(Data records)
:::::
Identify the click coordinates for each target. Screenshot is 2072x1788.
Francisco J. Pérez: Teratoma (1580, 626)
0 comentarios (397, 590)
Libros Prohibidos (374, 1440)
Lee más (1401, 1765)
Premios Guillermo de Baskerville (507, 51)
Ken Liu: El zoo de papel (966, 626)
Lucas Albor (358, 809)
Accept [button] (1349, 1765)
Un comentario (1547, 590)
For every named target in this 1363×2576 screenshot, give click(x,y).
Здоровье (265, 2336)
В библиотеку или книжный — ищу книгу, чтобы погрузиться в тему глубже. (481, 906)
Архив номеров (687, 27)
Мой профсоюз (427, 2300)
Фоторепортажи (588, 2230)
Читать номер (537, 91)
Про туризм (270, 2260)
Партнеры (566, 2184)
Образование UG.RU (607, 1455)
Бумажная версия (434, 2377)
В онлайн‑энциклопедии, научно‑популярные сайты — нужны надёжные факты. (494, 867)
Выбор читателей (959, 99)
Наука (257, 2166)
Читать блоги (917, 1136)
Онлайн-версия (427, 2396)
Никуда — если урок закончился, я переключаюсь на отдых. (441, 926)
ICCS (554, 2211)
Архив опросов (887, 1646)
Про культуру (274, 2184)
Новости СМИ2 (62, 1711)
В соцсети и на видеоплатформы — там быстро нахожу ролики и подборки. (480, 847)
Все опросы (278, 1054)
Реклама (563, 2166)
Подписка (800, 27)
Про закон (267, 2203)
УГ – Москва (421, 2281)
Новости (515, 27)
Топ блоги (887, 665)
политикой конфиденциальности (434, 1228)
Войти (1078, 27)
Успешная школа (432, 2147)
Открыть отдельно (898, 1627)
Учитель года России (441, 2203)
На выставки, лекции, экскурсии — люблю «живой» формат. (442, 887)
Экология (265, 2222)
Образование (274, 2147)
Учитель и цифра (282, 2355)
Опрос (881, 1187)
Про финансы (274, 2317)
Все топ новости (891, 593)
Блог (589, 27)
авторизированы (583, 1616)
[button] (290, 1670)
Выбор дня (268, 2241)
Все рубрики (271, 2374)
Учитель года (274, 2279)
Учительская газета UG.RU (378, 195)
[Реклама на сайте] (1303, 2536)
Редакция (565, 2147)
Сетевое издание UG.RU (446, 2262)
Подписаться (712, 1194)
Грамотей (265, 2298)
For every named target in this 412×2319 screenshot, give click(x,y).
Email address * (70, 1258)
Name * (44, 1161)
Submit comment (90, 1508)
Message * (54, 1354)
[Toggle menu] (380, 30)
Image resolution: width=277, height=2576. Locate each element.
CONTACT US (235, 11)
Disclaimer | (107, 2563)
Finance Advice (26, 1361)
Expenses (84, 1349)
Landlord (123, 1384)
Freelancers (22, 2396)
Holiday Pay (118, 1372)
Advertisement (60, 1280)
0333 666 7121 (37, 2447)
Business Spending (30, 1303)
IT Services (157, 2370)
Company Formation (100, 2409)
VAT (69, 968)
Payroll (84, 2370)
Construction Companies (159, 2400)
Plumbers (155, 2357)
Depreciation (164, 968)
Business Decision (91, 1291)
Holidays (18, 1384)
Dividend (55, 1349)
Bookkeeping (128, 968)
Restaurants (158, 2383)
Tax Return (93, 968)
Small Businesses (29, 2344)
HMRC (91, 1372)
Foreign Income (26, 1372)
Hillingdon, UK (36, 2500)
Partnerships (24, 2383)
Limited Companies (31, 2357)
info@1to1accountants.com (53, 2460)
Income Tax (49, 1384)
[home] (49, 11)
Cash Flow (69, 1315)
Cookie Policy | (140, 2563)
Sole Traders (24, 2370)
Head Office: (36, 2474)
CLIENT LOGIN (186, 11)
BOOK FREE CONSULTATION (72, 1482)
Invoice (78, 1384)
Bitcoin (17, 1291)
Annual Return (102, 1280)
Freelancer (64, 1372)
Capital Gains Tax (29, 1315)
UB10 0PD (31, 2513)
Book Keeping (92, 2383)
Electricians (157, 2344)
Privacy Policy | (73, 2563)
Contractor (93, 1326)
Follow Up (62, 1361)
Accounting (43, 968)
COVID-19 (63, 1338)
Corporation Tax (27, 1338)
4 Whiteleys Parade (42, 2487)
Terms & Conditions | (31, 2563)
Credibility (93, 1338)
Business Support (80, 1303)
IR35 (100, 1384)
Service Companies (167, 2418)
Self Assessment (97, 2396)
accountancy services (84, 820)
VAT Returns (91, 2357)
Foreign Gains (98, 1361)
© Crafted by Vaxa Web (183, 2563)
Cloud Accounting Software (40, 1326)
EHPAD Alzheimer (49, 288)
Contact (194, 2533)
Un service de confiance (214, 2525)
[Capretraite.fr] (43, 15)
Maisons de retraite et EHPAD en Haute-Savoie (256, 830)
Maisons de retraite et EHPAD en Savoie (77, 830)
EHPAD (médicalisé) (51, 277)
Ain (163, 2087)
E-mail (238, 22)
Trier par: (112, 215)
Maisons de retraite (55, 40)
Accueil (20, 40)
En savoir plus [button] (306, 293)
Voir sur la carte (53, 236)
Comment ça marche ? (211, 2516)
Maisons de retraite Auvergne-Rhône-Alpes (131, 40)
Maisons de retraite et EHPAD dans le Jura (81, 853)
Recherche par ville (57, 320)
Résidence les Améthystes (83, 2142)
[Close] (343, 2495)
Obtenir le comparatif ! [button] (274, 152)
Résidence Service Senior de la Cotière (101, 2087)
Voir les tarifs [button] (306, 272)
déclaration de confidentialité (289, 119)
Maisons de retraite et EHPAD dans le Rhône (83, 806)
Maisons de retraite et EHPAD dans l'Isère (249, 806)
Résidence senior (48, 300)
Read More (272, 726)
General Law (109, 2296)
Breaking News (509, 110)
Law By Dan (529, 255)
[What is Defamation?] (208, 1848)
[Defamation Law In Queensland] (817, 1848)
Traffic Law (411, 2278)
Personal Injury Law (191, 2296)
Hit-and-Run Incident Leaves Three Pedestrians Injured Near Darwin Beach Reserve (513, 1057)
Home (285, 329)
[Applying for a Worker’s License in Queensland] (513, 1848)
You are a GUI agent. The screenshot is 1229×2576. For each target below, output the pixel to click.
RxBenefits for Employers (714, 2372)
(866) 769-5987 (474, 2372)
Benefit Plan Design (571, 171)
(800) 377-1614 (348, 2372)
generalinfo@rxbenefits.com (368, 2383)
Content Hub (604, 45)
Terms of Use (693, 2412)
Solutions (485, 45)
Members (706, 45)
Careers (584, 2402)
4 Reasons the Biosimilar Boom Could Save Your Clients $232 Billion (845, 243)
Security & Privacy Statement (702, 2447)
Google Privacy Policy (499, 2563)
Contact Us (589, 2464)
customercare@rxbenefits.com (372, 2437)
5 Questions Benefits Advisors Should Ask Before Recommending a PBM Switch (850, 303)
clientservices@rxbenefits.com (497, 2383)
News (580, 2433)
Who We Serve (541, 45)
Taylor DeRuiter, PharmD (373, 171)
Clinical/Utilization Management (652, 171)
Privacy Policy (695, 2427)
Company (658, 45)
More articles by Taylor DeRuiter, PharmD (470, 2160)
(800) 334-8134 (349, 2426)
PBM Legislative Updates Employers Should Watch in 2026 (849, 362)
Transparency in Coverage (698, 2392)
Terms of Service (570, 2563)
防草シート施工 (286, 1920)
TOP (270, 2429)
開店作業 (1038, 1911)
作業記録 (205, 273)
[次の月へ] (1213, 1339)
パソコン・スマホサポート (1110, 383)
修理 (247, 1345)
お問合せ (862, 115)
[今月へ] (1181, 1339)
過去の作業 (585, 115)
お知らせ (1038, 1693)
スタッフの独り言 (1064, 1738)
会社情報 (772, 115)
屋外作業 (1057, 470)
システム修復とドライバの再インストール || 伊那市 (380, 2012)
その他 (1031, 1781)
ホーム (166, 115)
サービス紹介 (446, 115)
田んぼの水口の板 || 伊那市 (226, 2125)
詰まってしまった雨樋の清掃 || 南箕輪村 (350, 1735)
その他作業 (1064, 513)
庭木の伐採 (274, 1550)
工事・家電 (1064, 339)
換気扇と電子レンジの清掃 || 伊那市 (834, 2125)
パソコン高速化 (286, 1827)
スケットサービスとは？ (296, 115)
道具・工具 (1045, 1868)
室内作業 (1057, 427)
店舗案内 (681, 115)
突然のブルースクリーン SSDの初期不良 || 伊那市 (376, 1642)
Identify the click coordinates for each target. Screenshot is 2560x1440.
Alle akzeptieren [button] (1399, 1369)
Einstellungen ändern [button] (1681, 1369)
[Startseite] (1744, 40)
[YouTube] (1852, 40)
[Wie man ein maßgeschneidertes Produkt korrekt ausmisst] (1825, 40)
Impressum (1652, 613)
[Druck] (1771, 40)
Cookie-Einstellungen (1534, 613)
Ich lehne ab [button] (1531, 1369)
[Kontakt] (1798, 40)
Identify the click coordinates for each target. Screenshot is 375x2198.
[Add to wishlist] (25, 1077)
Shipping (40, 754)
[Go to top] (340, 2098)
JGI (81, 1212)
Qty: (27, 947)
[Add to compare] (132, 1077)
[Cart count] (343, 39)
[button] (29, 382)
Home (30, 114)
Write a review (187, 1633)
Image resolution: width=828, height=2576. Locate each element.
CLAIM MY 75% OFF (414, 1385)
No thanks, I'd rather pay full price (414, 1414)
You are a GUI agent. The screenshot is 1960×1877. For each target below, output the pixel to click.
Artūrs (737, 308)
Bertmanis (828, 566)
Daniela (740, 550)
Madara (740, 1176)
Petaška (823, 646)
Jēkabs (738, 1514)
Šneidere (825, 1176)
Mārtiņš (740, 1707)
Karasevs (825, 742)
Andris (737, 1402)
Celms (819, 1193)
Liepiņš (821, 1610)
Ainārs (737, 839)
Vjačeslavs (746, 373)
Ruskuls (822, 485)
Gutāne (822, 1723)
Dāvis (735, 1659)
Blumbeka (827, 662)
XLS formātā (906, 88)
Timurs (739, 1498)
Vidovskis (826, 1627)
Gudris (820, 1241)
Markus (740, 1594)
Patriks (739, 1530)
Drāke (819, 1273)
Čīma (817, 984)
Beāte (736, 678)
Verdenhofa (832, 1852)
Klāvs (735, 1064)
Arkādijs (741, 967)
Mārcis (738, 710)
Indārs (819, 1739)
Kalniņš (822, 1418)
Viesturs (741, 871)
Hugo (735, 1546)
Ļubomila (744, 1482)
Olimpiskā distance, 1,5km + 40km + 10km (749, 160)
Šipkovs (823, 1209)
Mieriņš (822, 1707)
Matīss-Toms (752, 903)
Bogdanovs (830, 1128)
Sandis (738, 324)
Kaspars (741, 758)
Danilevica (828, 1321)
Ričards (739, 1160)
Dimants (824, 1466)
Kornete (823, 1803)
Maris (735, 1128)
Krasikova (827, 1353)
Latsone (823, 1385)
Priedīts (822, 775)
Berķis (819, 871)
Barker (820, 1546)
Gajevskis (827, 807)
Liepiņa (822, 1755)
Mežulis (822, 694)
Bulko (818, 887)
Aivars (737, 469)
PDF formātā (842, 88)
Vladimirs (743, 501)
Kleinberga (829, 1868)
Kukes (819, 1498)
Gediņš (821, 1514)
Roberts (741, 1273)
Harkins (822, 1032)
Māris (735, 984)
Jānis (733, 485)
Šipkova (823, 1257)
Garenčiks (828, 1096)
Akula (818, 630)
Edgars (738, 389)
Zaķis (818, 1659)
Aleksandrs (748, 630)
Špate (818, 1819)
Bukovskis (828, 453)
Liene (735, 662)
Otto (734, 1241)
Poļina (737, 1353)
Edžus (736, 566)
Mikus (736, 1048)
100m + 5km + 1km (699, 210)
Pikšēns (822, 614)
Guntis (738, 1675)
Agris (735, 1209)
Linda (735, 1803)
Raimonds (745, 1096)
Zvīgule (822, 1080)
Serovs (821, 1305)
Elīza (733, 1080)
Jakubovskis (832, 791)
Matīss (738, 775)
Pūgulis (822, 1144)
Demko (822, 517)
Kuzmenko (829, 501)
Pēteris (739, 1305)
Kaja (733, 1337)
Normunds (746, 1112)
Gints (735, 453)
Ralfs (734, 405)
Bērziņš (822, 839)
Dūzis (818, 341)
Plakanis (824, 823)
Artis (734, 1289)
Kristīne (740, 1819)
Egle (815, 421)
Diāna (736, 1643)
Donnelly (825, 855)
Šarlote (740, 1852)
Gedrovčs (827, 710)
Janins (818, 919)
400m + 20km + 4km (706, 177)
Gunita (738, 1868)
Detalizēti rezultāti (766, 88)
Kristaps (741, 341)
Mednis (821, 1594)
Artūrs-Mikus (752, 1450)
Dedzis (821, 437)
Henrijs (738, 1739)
:::::
Every line above from the line with "Jēkabs (738, 1514)" to the line with "Kalniņš (822, 1418)" is wanted, ends included; write them out exactly and add no other line.

Jēkabs (738, 1514)
Šneidere (825, 1176)
Mārtiņš (740, 1707)
Karasevs (825, 742)
Andris (737, 1402)
Celms (819, 1193)
Liepiņš (821, 1610)
Ainārs (737, 839)
Vjačeslavs (746, 373)
Ruskuls (822, 485)
Gutāne (822, 1723)
Dāvis (735, 1659)
Blumbeka (827, 662)
XLS formātā (906, 88)
Timurs (739, 1498)
Vidovskis (826, 1627)
Gudris (820, 1241)
Markus (740, 1594)
Patriks (739, 1530)
Drāke (819, 1273)
Čīma (817, 984)
Beāte (736, 678)
Verdenhofa (832, 1852)
Klāvs (735, 1064)
Arkādijs (741, 967)
Mārcis (738, 710)
Indārs (819, 1739)
Kalniņš (822, 1418)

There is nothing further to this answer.